* **The task**
Please present everything from the line containing "770x525 pixels." down to the last line as a numbered list, skipping blank lines and leaving out the pictures.

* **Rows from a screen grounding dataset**
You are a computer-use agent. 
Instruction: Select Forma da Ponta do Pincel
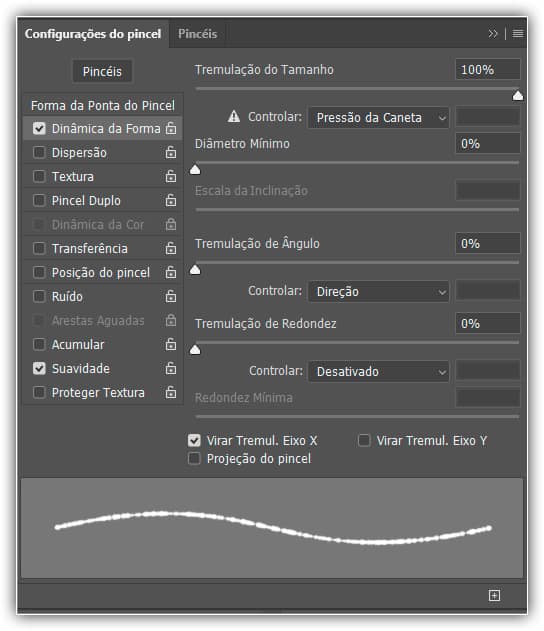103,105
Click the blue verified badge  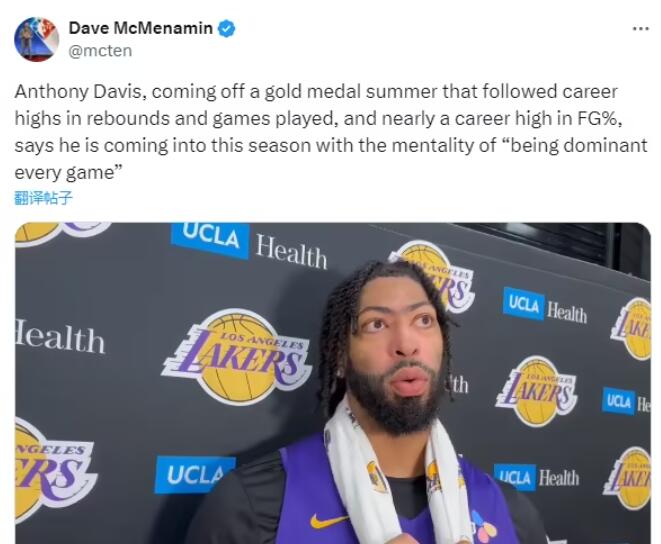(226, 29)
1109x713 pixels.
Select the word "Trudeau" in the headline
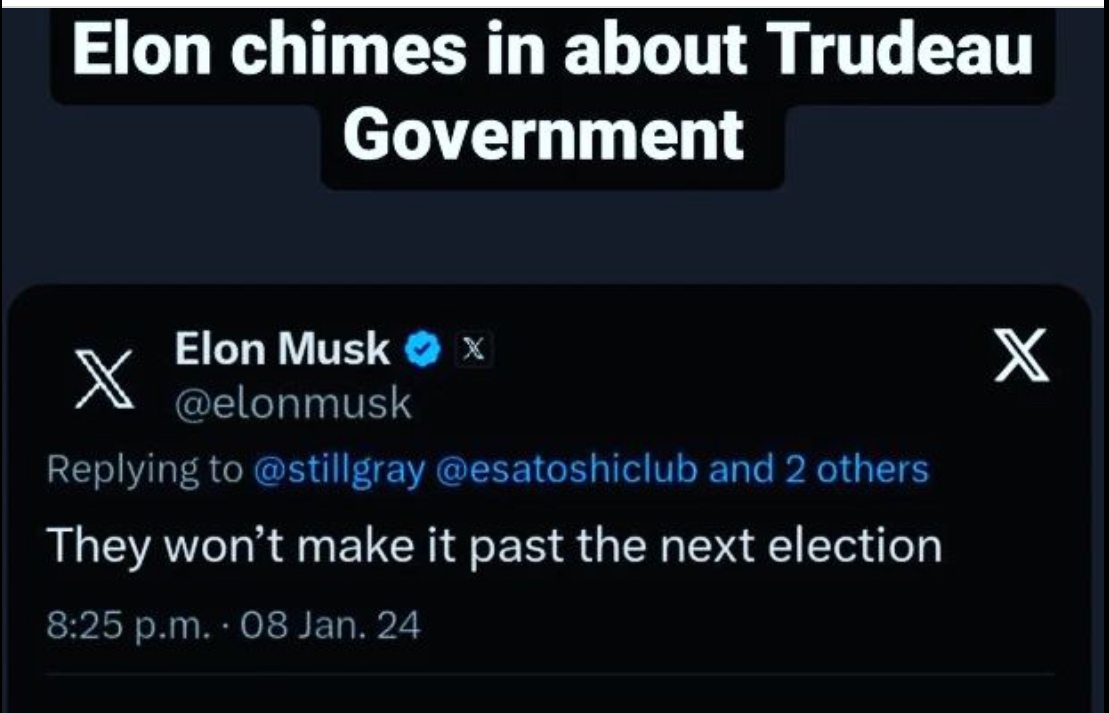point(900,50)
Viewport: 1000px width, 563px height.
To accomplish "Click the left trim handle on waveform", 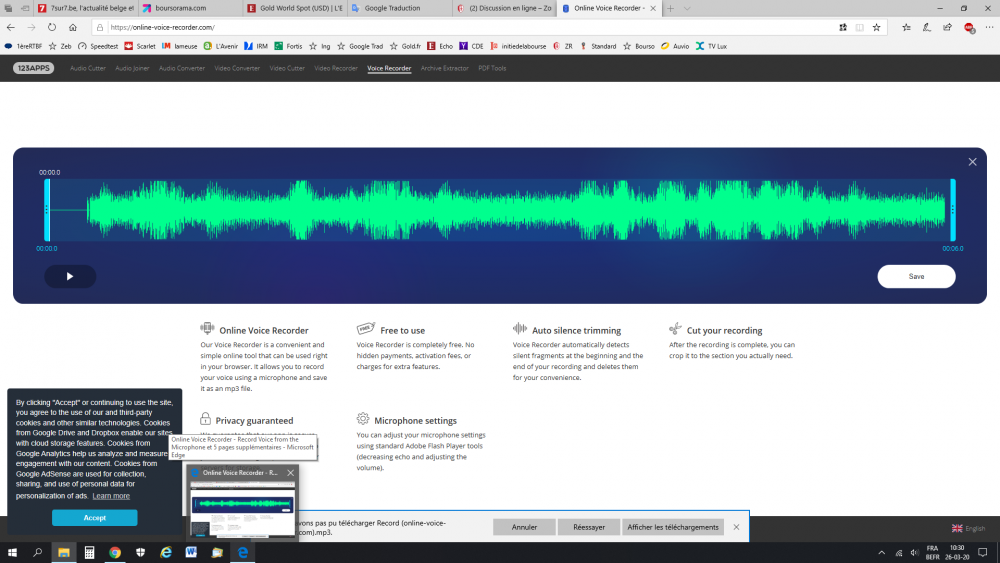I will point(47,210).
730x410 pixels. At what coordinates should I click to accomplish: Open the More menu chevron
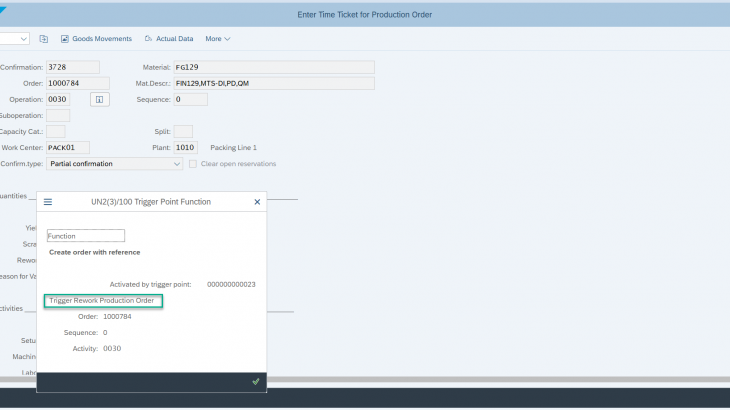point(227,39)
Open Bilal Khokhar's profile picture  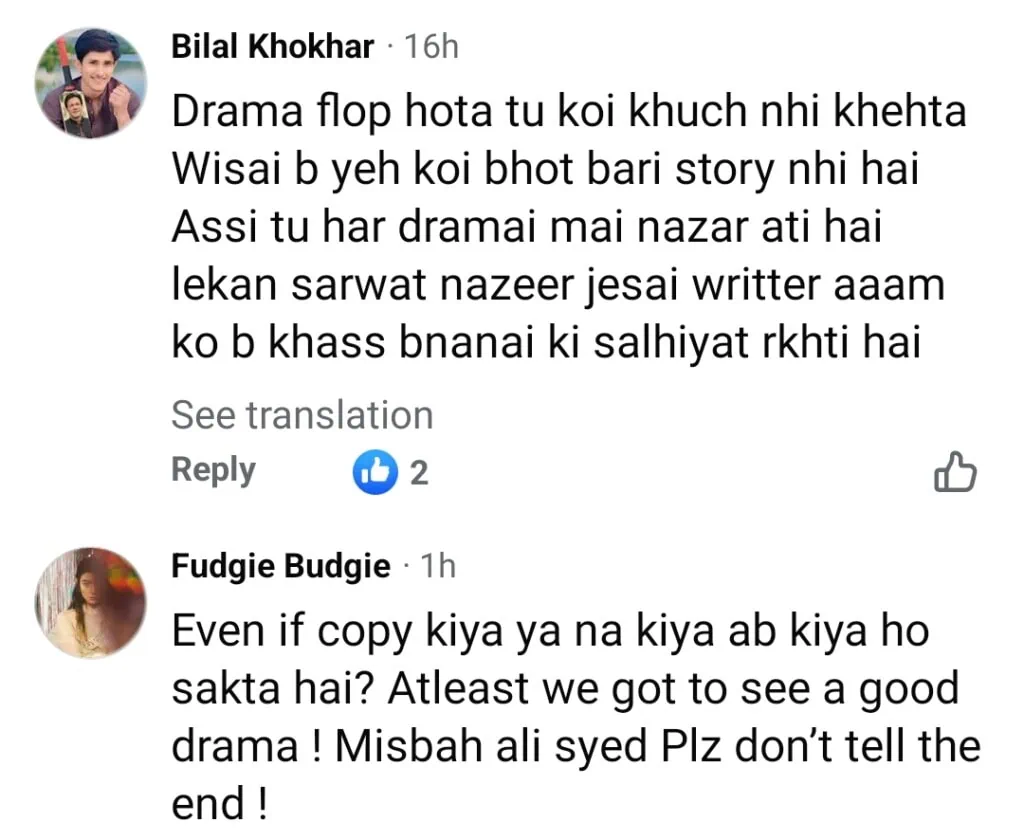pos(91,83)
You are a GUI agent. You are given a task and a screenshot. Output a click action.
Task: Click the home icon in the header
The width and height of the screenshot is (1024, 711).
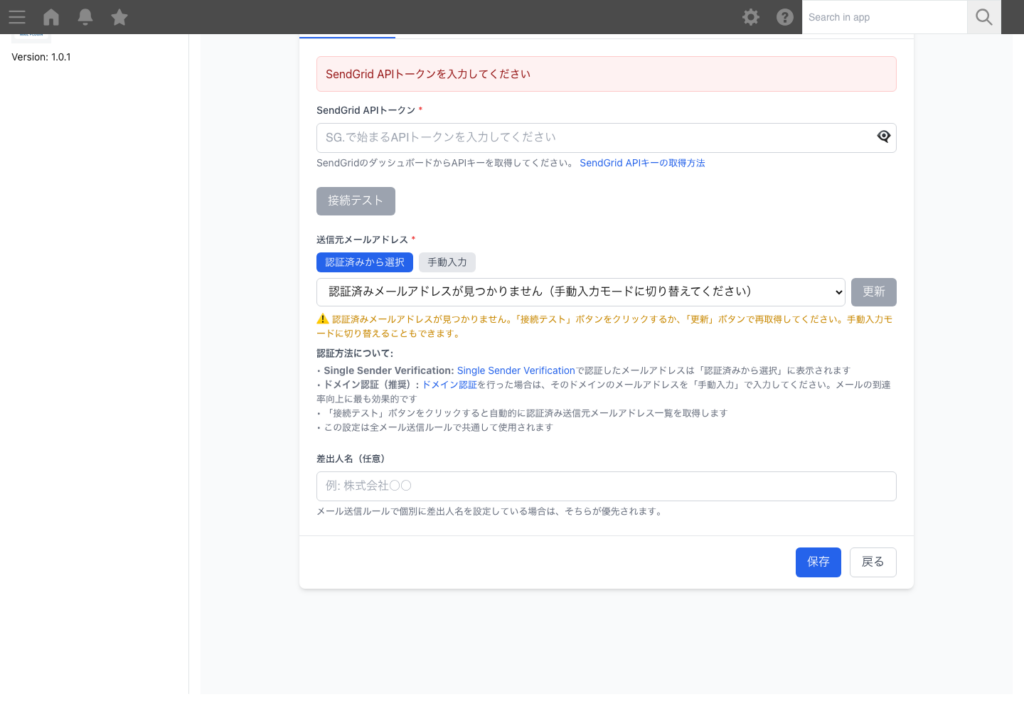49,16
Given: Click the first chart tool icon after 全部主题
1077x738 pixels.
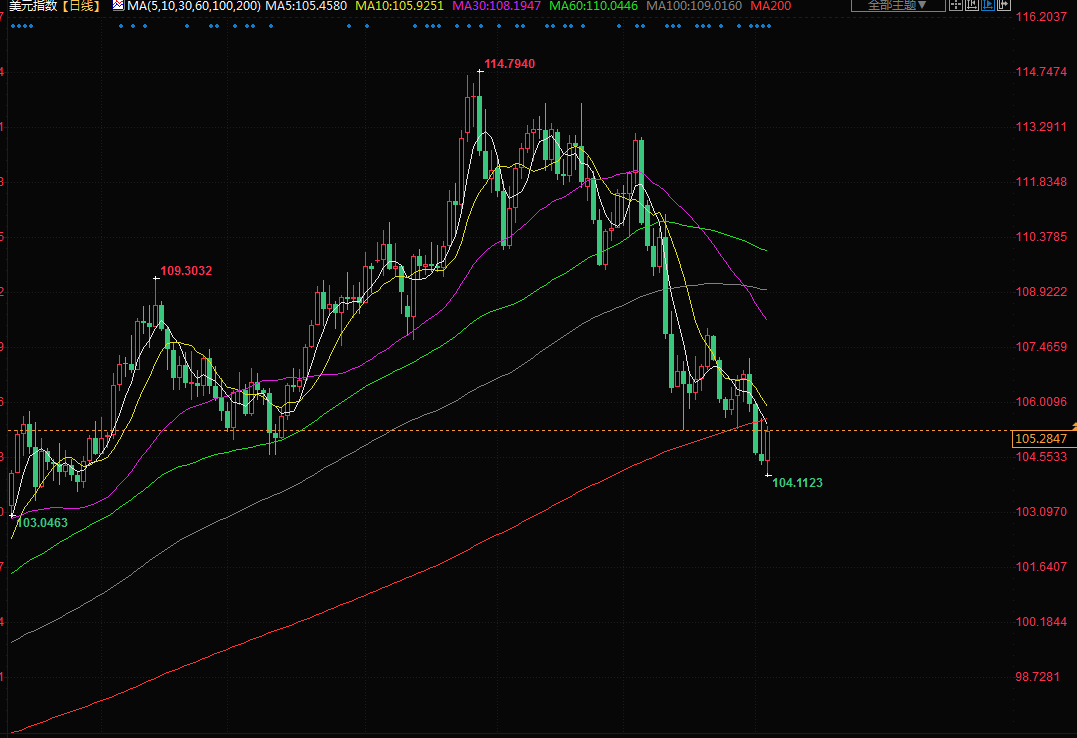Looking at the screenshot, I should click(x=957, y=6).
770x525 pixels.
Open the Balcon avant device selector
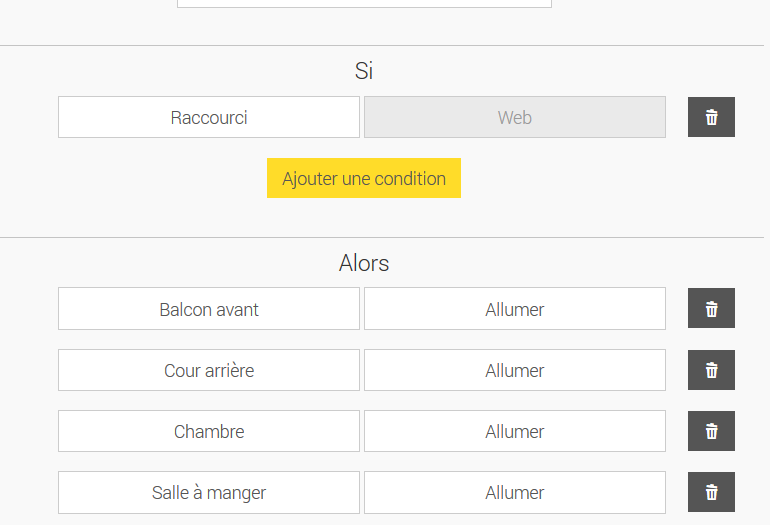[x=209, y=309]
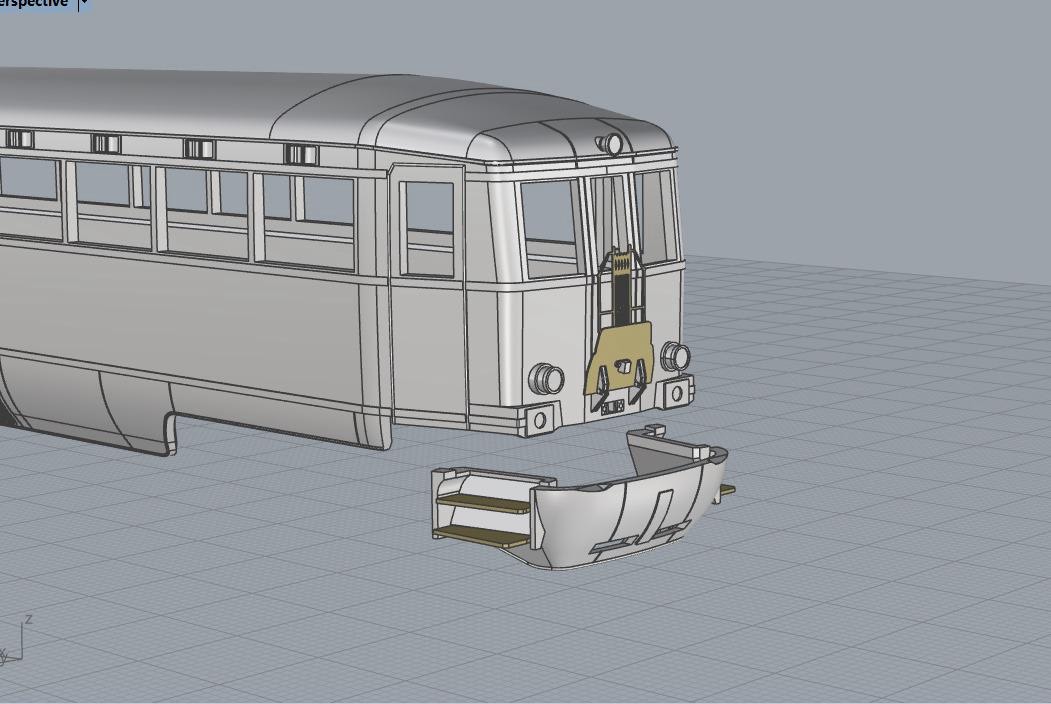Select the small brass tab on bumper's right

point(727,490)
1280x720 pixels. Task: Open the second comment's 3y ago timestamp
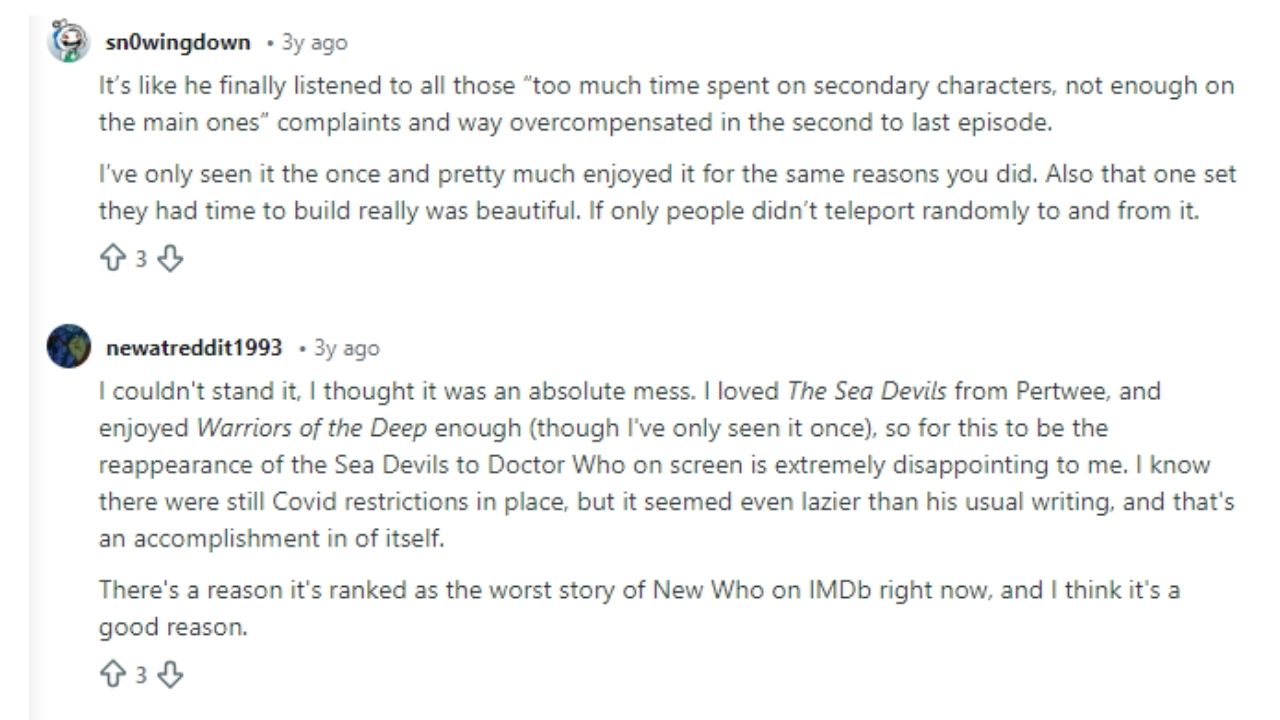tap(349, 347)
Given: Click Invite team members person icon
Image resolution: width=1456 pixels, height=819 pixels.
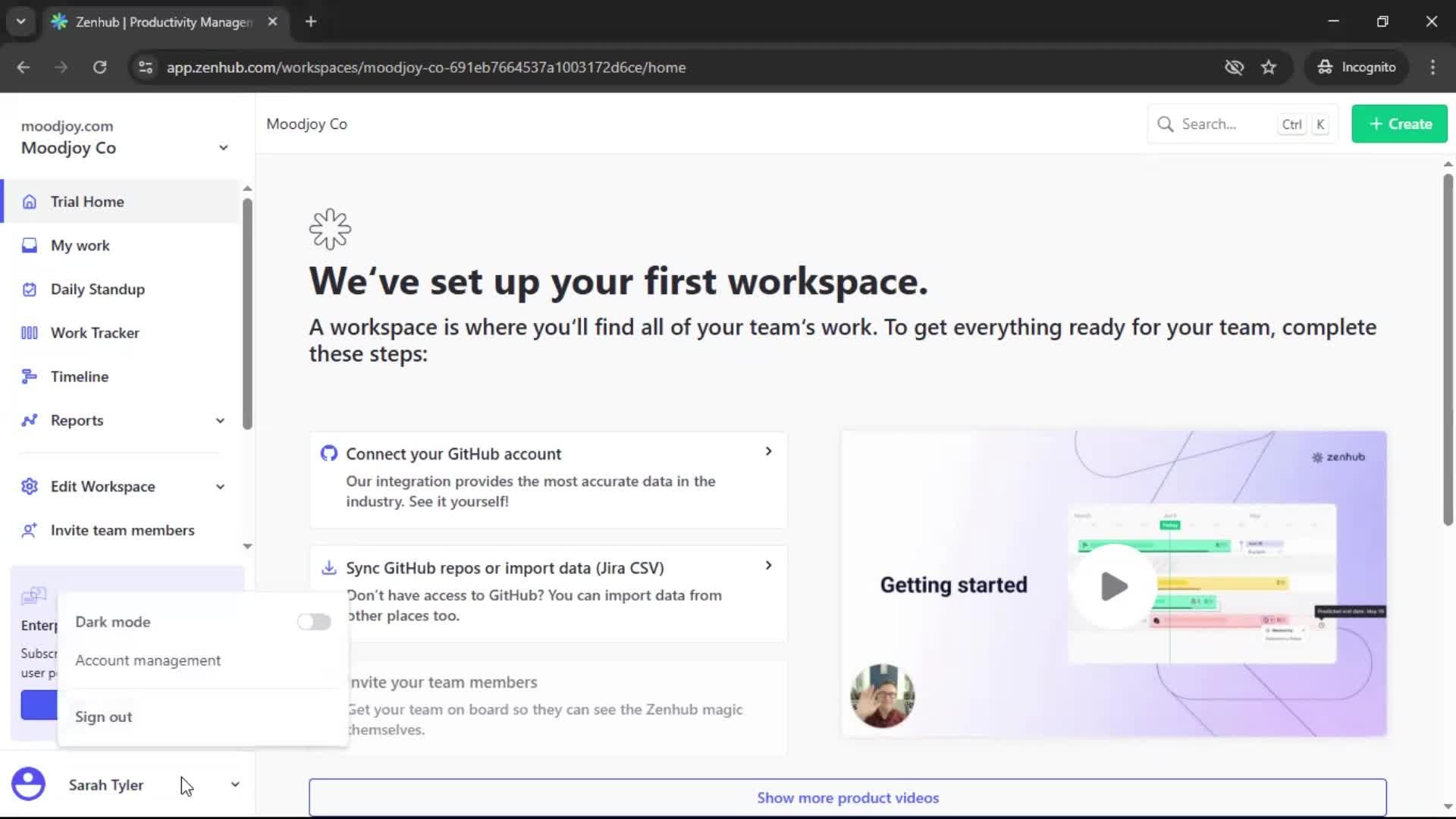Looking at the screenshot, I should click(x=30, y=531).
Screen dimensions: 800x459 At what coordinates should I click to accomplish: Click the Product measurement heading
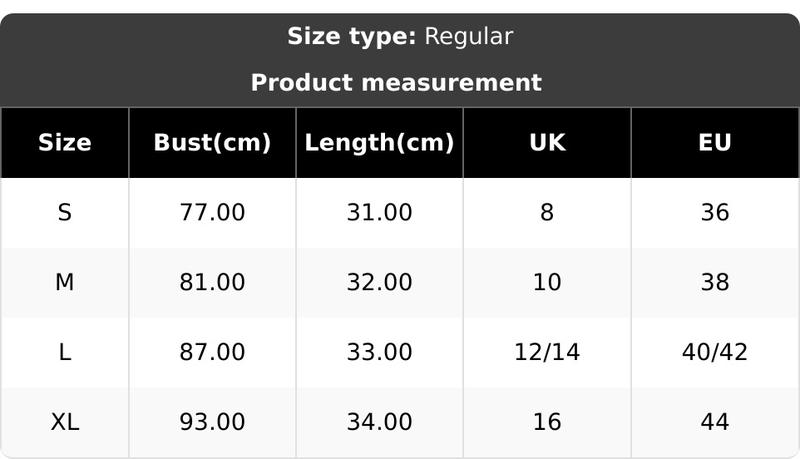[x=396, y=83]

* **Complete output**
1. 770x525 pixels.
2. Open the Balcon avant device selector
3. [x=209, y=309]
4. Select the small brass tab on bumper's right
5. point(727,490)
6. 1280x720 pixels. Task: Open the second comment's 3y ago timestamp
7. tap(349, 347)
8. Given: Click Invite team members person icon
9. Image resolution: width=1456 pixels, height=819 pixels.
10. Looking at the screenshot, I should click(x=30, y=531).
11. Screen dimensions: 800x459 At what coordinates should I click to accomplish: Click the Product measurement heading
12. [x=396, y=83]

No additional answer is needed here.